> DESCRIPTION OF THE TASK
For this exercise, output the line containing "1122x649 pixels." and every line after it through the end of the records, exactly, and no other line.

+++ DATASET RECORDS +++

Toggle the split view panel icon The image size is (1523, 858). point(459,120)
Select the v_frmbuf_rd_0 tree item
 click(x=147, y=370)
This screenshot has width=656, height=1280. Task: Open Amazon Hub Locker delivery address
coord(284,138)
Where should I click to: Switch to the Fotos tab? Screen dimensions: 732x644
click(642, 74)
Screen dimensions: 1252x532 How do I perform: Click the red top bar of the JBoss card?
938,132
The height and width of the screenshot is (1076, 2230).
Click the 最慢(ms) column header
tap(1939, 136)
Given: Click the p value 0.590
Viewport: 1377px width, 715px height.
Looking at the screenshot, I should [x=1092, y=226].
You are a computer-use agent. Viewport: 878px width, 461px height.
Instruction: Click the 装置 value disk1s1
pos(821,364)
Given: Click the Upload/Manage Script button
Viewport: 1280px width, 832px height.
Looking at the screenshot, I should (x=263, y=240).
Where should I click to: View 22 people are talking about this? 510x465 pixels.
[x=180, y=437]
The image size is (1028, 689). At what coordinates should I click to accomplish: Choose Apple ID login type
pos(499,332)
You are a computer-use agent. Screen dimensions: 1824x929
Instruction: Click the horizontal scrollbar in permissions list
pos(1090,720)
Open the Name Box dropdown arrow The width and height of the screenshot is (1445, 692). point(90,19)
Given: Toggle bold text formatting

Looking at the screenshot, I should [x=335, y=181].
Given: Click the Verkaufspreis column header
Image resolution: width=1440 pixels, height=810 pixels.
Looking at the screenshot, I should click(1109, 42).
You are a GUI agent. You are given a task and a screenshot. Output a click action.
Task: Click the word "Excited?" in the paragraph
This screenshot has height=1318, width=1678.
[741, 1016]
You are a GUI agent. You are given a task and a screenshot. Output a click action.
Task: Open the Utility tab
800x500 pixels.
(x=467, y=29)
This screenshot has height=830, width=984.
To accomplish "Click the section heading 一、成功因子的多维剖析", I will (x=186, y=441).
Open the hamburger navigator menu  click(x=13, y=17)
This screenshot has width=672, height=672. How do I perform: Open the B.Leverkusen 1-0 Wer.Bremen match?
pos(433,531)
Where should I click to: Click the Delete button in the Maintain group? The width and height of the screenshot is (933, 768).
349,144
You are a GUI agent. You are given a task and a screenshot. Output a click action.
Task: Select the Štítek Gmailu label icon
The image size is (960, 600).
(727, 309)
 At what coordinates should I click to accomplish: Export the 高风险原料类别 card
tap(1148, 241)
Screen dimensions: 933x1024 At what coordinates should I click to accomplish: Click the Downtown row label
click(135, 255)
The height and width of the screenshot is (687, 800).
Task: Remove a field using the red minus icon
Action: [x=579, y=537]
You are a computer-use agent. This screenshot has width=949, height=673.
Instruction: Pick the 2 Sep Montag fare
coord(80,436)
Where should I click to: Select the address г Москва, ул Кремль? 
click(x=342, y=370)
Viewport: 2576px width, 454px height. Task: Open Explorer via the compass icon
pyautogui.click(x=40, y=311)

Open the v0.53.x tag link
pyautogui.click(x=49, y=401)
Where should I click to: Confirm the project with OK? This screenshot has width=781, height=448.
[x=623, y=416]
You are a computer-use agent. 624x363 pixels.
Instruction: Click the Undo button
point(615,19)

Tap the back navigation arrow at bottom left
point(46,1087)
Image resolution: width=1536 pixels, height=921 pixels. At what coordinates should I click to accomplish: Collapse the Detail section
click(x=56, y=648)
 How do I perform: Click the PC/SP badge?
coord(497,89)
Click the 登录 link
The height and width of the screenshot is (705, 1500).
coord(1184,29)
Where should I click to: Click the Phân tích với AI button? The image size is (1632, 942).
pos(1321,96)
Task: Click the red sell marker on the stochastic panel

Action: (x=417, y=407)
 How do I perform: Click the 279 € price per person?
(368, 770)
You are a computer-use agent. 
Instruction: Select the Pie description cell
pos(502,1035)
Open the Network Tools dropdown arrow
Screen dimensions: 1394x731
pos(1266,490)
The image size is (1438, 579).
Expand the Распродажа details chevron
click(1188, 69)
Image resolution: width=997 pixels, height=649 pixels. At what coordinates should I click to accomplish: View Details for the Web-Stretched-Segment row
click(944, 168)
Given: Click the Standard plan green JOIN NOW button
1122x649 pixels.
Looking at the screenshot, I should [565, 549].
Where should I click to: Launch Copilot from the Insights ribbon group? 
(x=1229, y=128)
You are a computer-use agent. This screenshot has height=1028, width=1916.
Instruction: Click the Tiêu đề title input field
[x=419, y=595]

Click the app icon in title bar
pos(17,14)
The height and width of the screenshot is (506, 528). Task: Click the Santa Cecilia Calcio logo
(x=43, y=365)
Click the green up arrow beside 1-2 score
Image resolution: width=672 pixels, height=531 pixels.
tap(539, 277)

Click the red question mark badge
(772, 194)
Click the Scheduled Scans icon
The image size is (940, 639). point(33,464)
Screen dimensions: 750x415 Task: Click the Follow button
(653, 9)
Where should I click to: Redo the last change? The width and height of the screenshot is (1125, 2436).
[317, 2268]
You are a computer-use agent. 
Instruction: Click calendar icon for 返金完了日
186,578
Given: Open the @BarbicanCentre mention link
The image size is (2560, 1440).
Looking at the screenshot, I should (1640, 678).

+++

> RESULT FOR THIS TASK
1122x649 pixels.
Looking at the screenshot, I should [565, 549].
Where should I click to: Launch Copilot from the Insights ribbon group? 
(x=1229, y=128)
You are a computer-use agent. This screenshot has height=1028, width=1916.
Instruction: Click the Tiêu đề title input field
[x=419, y=595]

Click the app icon in title bar
pos(17,14)
The height and width of the screenshot is (506, 528). Task: Click the Santa Cecilia Calcio logo
(x=43, y=365)
Click the green up arrow beside 1-2 score
Image resolution: width=672 pixels, height=531 pixels.
tap(539, 277)

Click the red question mark badge
(772, 194)
Click the Scheduled Scans icon
The image size is (940, 639). point(33,464)
Screen dimensions: 750x415 Task: Click the Follow button
(653, 9)
Where should I click to: Redo the last change? The width and height of the screenshot is (1125, 2436).
[317, 2268]
You are a computer-use agent. 
Instruction: Click calendar icon for 返金完了日
186,578
Given: Open the @BarbicanCentre mention link
The image size is (2560, 1440).
Looking at the screenshot, I should (1640, 678).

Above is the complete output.